First time user. Wondering if there is much experience with a PDF NER model.
I am attempting to create a model to extract these custom labels: Patient First name, Patient Last Name, Date of birth,Date of Document Creation, Author of the Document. The data set would be unstructured PDF's with clinical information sent to doctors office. Essentially just for the purpose of taking incoming scanned PDF's and classifying them into specific patient charts.
Is the best way to do this to anotate a pdf project from scratch or is there a specific model that anyone has worked with that can be tuned. Obviously its best to have it be small enough to be able to run locally due to privacy concerns.
I had some reasonable success with the "impira/layoutlm-document-qa · Hugging Face" but it was particularly bad at splitting first and last name apart which is very important to be able to then tag this into the patient EMR.
Secondly, If i have an excel spreadsheet containing the last names, first names, and dates of birth of all the patients at a clinic (nearly 20,000 different entries) is it possible to train the model to recognize these and is this a better approach?
Thanks for your message and welcome to the Prodigy community
Have you seen our newly released Prodigy-PDF plugin? As a first step, you can use the image bounding boxes to choose what you want to annotate. Then run a 2nd step OCR correct recipe using py-tesseract out of the box to correct the OCR's text for each bounding box. Tesseract works fairly well well with black/white and English text. Now you'd have the text "digitized" so you could load it as a 3rd step you could try ner as normal.
Does this help?
@koaning also created a great Prodigy short on the plugin too:
Hm... so are you trying to train an NER model off of mostly tabular data? That I don't think may work out. NER would need more context to develop a predictive model. I've seen LSTM for character based models but not using Prodigy/spaCy in practice -- but I guess I'm not sure with this spreadsheet as the input, what are you trying to predict?

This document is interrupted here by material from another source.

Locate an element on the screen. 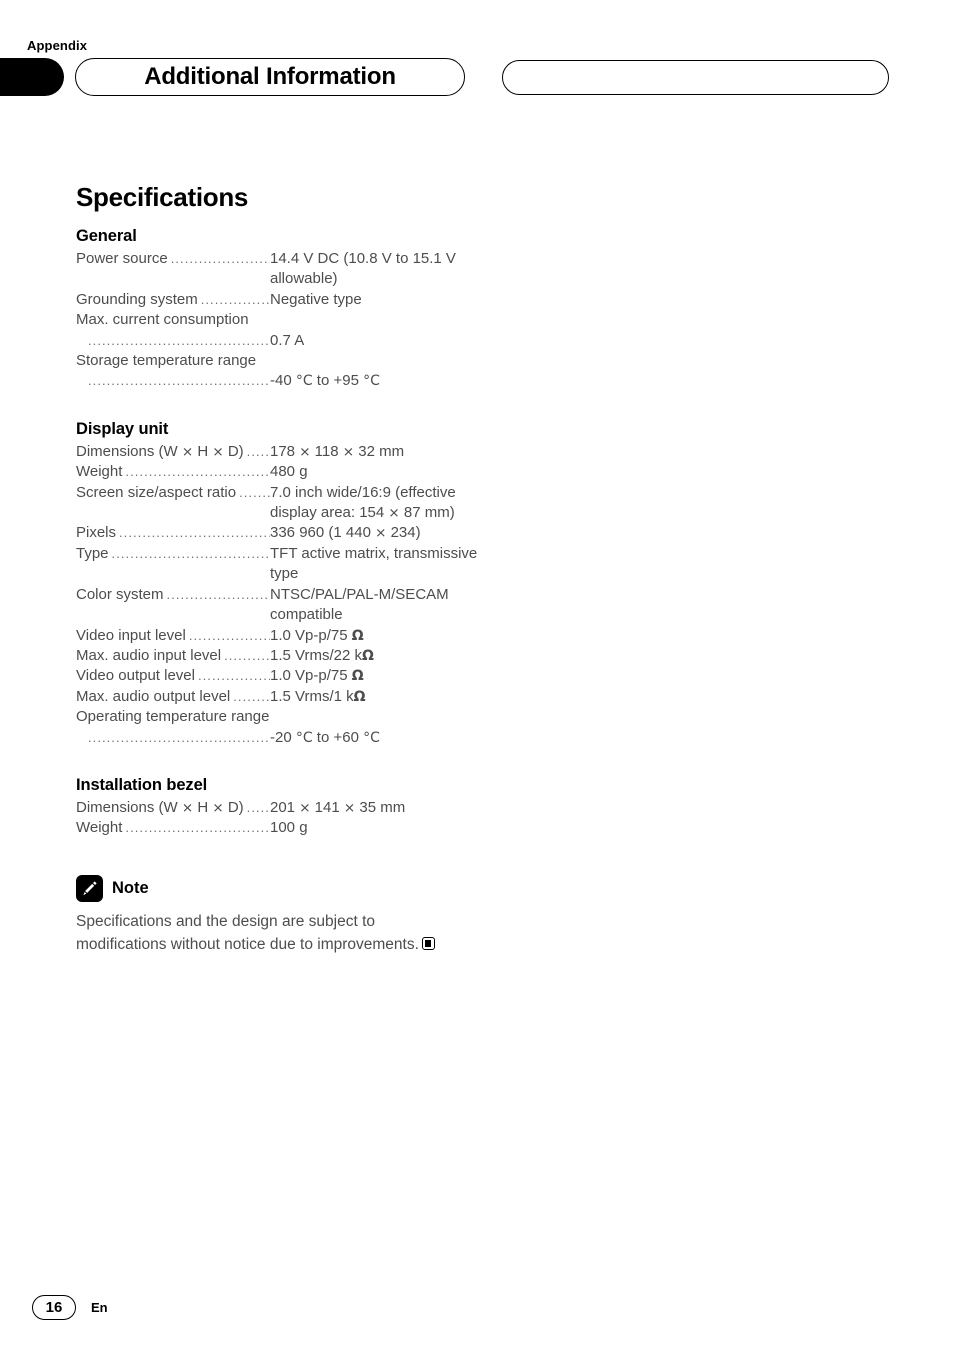 The height and width of the screenshot is (1352, 954). page-title: Specifications is located at coordinates (162, 197).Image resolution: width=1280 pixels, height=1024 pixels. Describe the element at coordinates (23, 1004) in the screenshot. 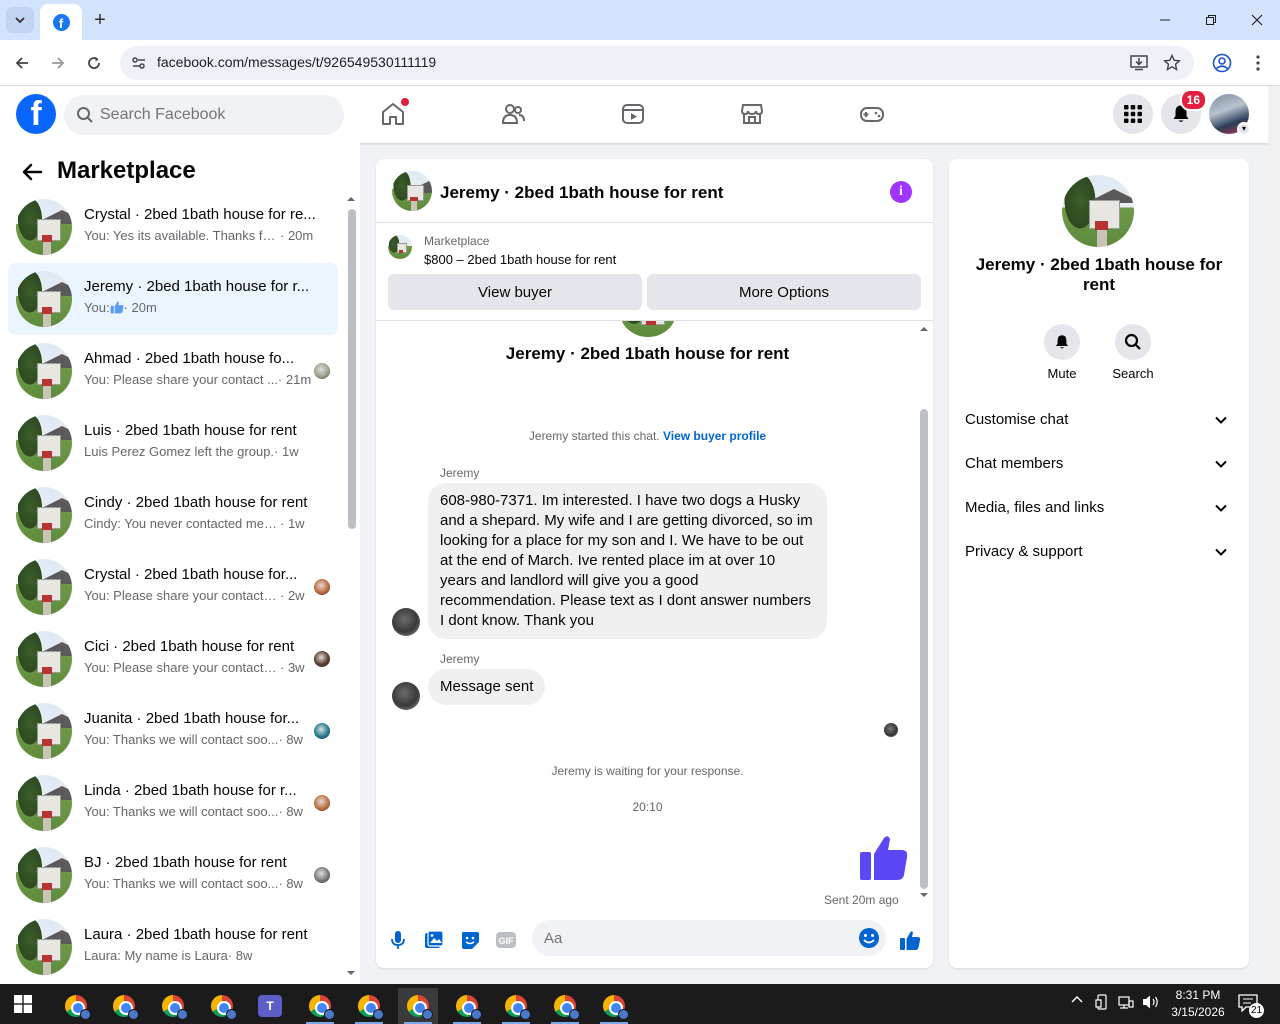

I see `windows-start-icon` at that location.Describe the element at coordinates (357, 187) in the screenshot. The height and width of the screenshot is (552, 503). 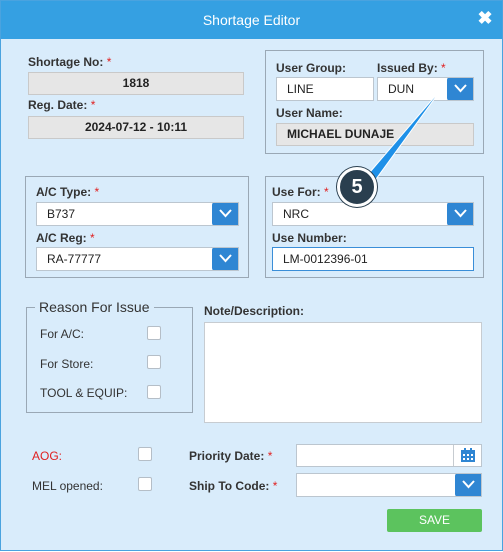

Currently what I’m doing is using the pdf plugin and following it with the ocr afterwards as you’ve mentionedbut I didn’t want to go through all of it to find out this wouldn’t be the best way to do it.
I will continue to annotate in this way then train the model.
The list was just a thought on possible ways to increase accuracy as I was having trouble getting accurate results previously. The vast majority of the documents clinics get are for their own patients so for this use case there will always be a master list that the model output for first, last name and date of birth can be compared to. I’m not sure if there’s a way this can increase the models accuracy.